Stored data entries:
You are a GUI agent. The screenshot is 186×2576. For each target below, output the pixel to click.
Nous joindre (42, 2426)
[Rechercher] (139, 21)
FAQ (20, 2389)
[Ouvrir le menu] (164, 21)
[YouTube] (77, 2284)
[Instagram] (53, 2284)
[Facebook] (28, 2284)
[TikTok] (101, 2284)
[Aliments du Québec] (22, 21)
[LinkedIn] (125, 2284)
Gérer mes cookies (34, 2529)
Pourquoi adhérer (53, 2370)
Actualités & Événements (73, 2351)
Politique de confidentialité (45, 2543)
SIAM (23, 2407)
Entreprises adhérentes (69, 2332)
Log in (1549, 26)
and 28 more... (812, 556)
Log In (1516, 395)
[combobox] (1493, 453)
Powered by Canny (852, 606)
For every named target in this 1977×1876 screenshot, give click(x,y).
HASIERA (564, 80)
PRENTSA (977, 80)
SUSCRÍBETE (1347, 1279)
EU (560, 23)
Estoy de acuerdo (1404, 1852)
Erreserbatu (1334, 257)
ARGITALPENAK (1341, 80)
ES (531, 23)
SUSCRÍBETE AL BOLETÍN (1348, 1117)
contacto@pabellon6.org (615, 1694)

Instructions for the task -
What you copy out must be exactly the lines from the line containing "Log in (1549, 26)" through the end of the records.

Your response -
Log in (1549, 26)
and 28 more... (812, 556)
Log In (1516, 395)
[combobox] (1493, 453)
Powered by Canny (852, 606)
For every named target in this 1977×1876 screenshot, give click(x,y).
HASIERA (564, 80)
PRENTSA (977, 80)
SUSCRÍBETE (1347, 1279)
EU (560, 23)
Estoy de acuerdo (1404, 1852)
Erreserbatu (1334, 257)
ARGITALPENAK (1341, 80)
ES (531, 23)
SUSCRÍBETE AL BOLETÍN (1348, 1117)
contacto@pabellon6.org (615, 1694)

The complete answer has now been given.